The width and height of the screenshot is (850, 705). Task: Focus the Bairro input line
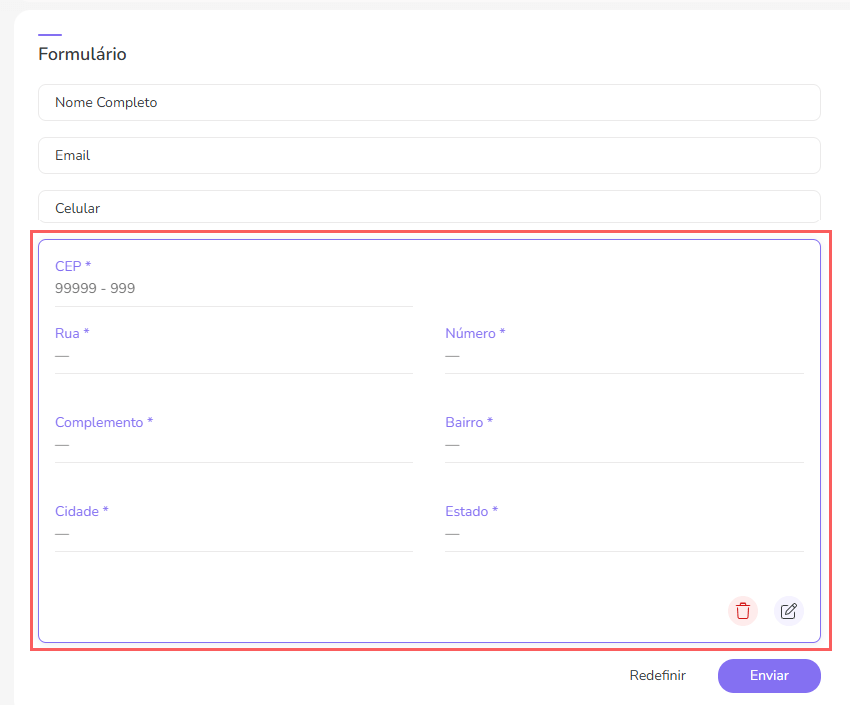[623, 445]
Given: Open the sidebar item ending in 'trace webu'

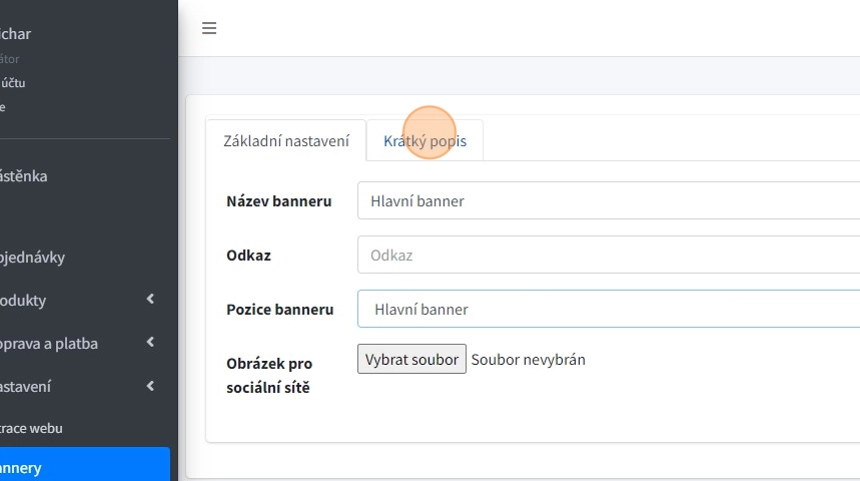Looking at the screenshot, I should coord(32,428).
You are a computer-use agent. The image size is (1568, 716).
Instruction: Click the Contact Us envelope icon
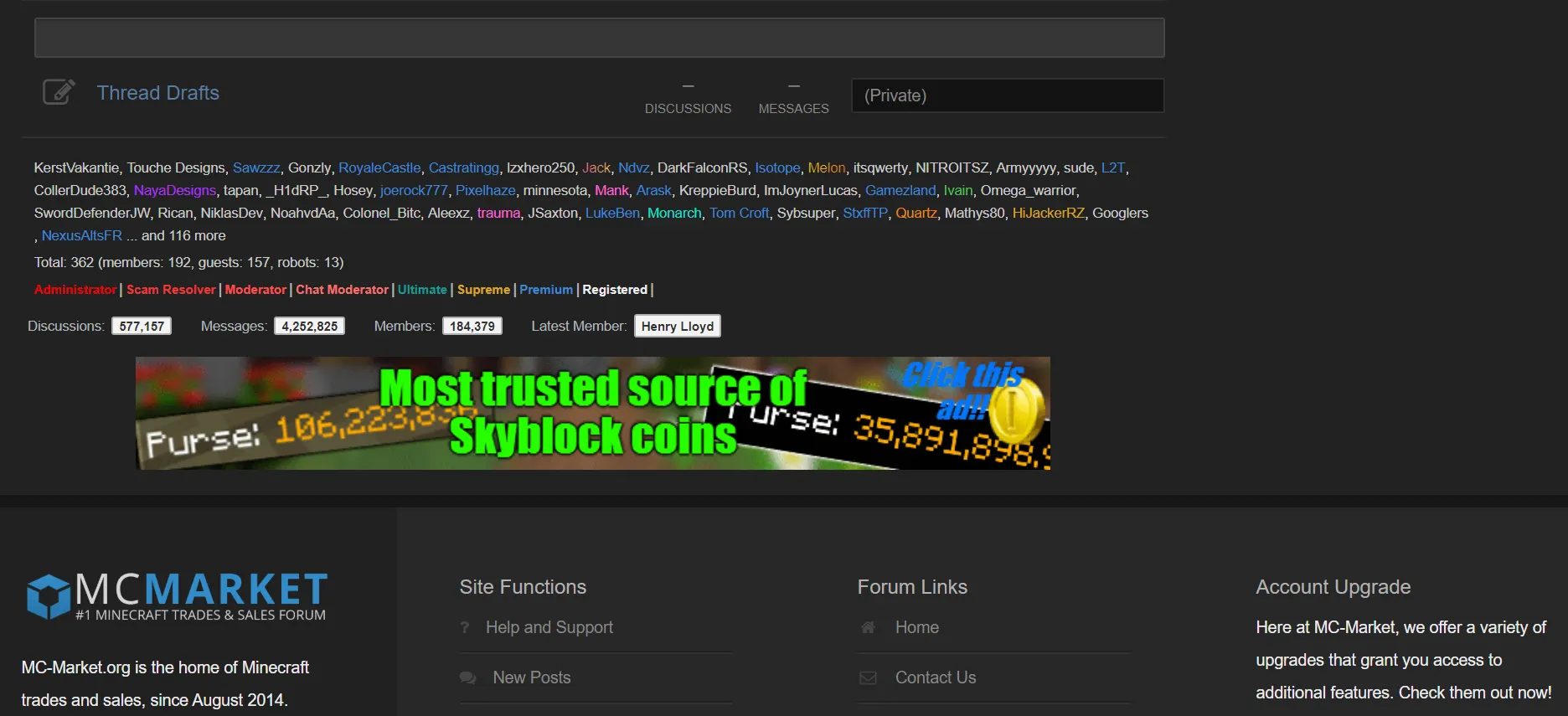(869, 677)
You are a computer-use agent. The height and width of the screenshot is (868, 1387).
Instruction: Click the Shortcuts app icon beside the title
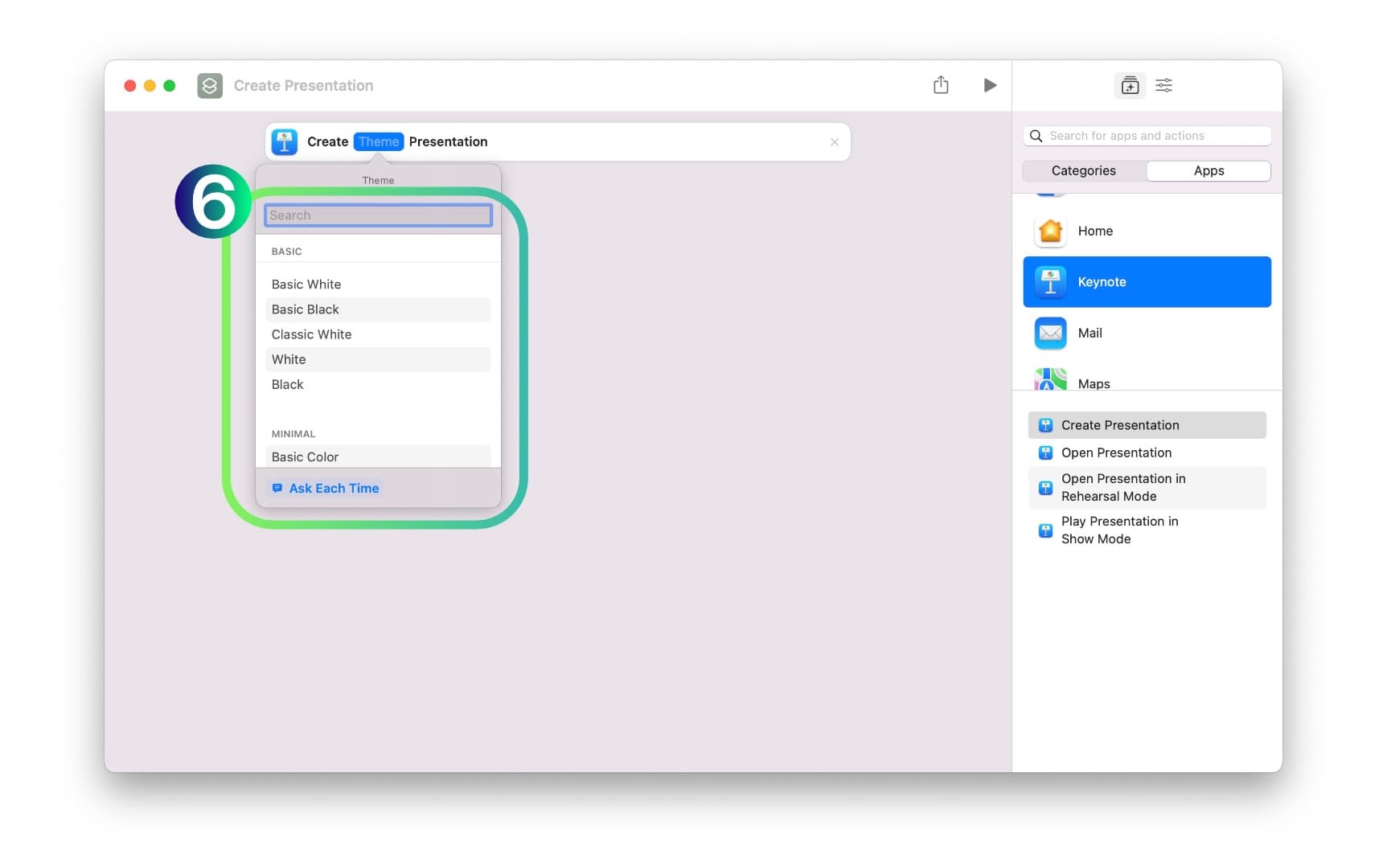[210, 85]
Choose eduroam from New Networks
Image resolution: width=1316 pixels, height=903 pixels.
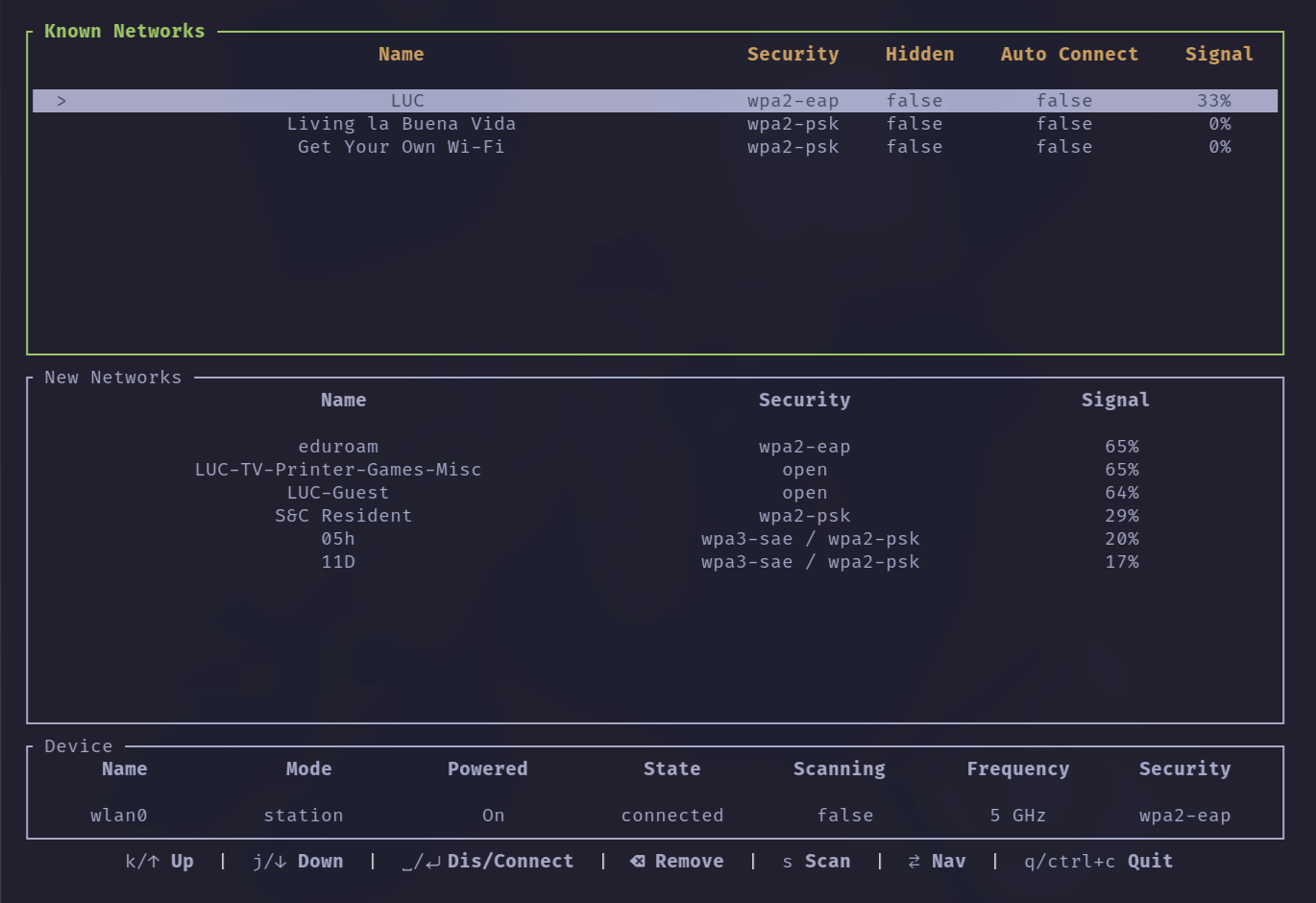pos(338,447)
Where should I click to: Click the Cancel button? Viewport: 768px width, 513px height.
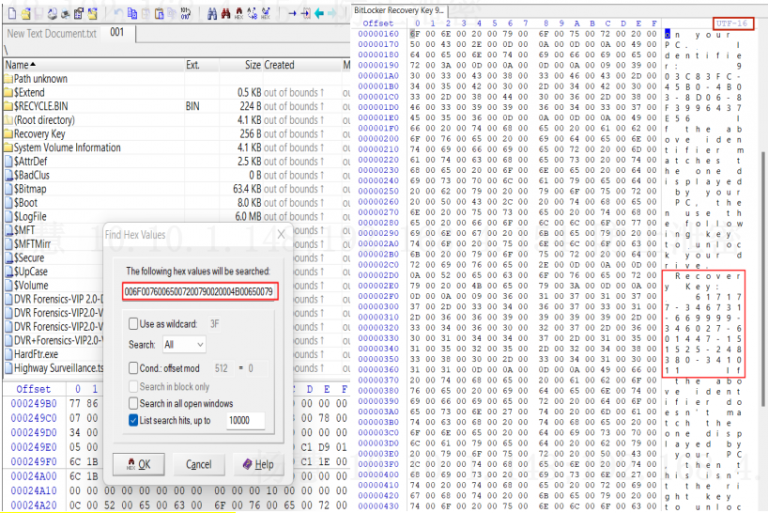pos(198,464)
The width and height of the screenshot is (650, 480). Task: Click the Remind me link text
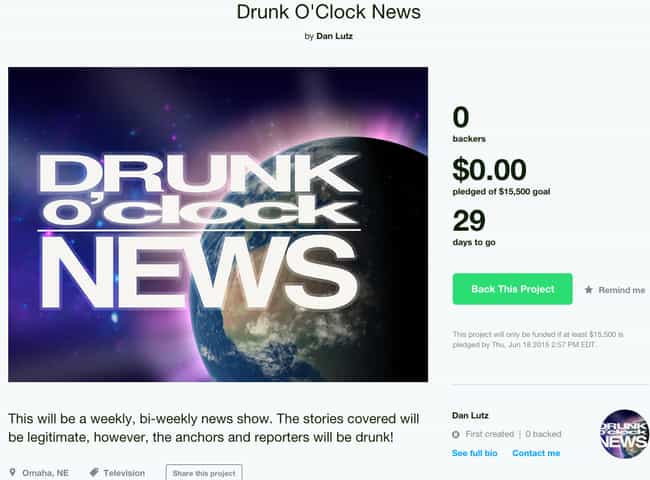pyautogui.click(x=621, y=290)
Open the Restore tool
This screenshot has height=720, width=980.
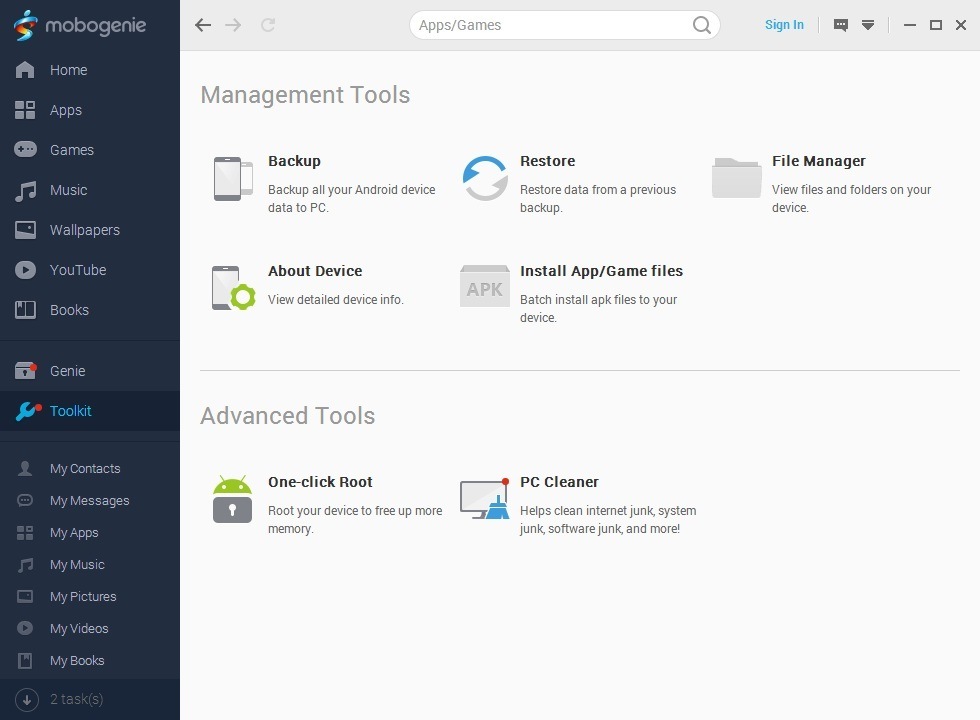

- - - - -

● WHAT YOU ARE ASKED TO DO
Scan the data above line by line. Please say how many lines hold the word "computer", and give only that number.

● SOLUTION BELOW
2